Digital Audio Compression

Digital Audio Compression CIS 465 Spring 2013

Speech Compression • Compression of voice data • We have previously mentioned several methods that are used to compress voice data • mu-law and A-law companding • ADPCM and delta modulation • These are examples of methods which work in the time domain (as opposed to the frequency domain) • Often they are not even considered compression methods

Speech Compression • Although the previous techniques are generally applied to speech data they are not designed specifically for such data • Vocoders, instead, are • Can’t be used with other analog signals • Model speech so that the salient features can be captured in as few bits as possible • Linear Predictive Coders model the speech waveform in time • Also channel vocoders and formant vocoders • In electronic music, vocoders allow a voice to modulate a musical source (via synthesizer, e.g.)

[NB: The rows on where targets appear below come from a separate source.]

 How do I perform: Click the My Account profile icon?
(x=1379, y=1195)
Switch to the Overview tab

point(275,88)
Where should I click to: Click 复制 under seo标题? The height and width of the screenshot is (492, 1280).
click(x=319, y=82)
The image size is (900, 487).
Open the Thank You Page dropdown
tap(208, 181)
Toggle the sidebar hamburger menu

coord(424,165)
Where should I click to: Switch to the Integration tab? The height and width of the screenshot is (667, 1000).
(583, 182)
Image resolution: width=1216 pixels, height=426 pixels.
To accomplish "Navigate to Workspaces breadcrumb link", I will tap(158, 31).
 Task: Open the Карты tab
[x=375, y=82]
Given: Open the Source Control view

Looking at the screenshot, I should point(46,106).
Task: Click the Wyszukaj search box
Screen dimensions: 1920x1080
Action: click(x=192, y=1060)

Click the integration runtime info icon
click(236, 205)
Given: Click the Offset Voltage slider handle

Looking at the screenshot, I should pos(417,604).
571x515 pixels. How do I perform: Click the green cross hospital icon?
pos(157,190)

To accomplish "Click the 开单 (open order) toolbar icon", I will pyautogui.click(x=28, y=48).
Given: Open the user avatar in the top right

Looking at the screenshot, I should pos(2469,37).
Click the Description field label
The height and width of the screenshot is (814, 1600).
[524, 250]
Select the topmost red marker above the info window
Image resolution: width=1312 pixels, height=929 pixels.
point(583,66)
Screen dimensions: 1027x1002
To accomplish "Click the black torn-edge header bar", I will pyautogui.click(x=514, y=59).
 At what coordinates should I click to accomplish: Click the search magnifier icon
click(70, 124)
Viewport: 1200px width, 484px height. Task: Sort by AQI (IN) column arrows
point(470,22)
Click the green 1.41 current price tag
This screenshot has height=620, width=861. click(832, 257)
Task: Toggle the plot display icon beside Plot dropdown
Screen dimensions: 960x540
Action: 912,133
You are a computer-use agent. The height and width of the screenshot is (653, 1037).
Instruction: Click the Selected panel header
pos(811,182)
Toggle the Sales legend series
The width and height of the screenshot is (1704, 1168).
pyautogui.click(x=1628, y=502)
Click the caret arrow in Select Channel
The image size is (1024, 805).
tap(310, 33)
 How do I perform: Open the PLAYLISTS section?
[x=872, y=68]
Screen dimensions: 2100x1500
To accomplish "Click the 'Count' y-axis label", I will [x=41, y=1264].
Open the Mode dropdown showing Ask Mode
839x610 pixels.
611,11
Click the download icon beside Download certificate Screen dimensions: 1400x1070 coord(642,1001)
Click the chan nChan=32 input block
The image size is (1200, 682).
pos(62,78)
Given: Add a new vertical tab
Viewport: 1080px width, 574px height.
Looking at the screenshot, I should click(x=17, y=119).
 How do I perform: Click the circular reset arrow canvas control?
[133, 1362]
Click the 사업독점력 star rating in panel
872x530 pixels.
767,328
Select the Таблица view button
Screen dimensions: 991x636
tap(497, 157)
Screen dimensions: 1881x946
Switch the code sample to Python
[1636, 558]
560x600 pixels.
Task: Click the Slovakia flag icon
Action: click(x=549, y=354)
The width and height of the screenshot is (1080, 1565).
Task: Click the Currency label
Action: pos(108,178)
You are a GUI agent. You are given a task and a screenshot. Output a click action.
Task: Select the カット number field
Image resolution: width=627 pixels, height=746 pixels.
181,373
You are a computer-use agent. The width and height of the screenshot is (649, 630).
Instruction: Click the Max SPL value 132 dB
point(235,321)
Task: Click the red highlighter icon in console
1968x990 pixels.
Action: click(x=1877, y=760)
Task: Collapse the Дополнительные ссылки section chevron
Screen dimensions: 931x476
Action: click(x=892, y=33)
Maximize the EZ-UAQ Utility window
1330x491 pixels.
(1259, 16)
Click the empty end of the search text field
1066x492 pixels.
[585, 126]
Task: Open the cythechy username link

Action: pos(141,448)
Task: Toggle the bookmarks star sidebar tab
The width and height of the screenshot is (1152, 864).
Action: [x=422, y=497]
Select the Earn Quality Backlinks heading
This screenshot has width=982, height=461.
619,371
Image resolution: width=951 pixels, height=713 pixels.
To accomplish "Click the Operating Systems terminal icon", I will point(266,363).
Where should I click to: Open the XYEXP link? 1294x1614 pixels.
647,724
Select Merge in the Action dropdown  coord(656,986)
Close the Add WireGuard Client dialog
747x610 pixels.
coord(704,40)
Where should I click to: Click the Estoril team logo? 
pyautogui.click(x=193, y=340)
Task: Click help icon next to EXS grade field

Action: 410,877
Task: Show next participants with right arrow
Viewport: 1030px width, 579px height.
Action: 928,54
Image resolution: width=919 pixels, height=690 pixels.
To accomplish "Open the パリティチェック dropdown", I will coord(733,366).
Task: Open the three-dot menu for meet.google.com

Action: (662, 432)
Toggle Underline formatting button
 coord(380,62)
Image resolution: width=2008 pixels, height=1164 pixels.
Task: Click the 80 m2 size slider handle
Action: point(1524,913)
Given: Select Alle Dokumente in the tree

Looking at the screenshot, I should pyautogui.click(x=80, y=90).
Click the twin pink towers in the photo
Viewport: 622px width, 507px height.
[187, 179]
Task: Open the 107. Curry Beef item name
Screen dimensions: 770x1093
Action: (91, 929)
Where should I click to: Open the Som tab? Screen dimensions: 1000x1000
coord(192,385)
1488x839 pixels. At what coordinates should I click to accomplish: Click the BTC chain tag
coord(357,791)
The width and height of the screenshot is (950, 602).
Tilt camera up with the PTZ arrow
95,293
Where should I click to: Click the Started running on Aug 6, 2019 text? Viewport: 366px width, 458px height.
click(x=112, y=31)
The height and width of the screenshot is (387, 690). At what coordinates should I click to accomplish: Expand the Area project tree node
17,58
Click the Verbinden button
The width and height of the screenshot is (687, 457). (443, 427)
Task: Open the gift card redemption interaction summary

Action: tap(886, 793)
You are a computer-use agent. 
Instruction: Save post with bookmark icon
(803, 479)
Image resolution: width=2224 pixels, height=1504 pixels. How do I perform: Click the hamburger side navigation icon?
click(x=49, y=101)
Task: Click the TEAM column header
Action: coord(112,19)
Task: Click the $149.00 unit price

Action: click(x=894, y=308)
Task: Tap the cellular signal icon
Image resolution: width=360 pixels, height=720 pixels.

General Audio Compression • If we want to compress general audio (not just speech), different techniques are needed • In particular, music compression is a more general form of audio compression • We make use of psychoacoustical modeling • Enable perceptual encoding based upon an analysis of the ear and brain perceive sound • Perceptual encoding exploits audio elements that the human ear cannot hear well

Psychoacoustics • If you have been listening to very loud music, you may have trouble afterwards hearing soft sounds (that normally you could hear) • Temporal masking • A loud sound at one frequency (a lead guitar) may drown out a sound at another frequency (the singer) • Frequency masking

Equal-Loudness Relations • If we play two pure tones, sinusoidal sound waves, with the same amplitude but different frequencies • One may sound louder than another • The ear does not hear low or high frequencies as well as mid-range ones (speech) • This can be shown with equal-loudness curves which plot perceived loudness on the axes of true loudness and frequency

Equal-Loudness Relations

Threshold of Hearing • The following image is a plot of the threshold of human hearing for pure tones – at loudness below the curve, we don’t hear a tone

Threshold of Hearing • A loud sound can mask other sounds at nearby frequencies as shown below

Frequency masking • We can determine how a pure tone at a particular frequency affects our ability to hear tones at nearby frequencies • Then, if a signal can be decomposed into frequencies, for those frequencies that are only partially masked, only the audible part will be used to set the quantization noise thresholds

Critical Bands • Human hearing range divides into critical bands • Human auditory system cannot resolve sounds better than within about one critical band when other sounds are present • Critical bandwidth represents the ear’s resolving power for simultaneous tones • At lower frequencies the bands are narrower than at higher frequencies • The band is the section of the inner ear which responds to a particular frequency

Critical Bands

Critical Bands • Generally, the audio frequency range for hearing (20 Hz – 20 kHz) can be partitioned into about 24 critical bands (25 are typically used for coding applications • The previous slide does not show several of the highest frequency critical bands • The critical band at the highest audible frequency is over 4000 Hz wide • The ear is not very discriminating within a critical band

Temporal Masking • A loud tone causes the hearing receptors in the inner ear to become saturated, and they require time to recover • This leads to the temporal masking effect • After the loud tone we cannot immediately hear another tone – post-masking • The length of the masking depends on the duration of the masking tone • A masking tone can also block sounds played just before – pre-masking (shorter time)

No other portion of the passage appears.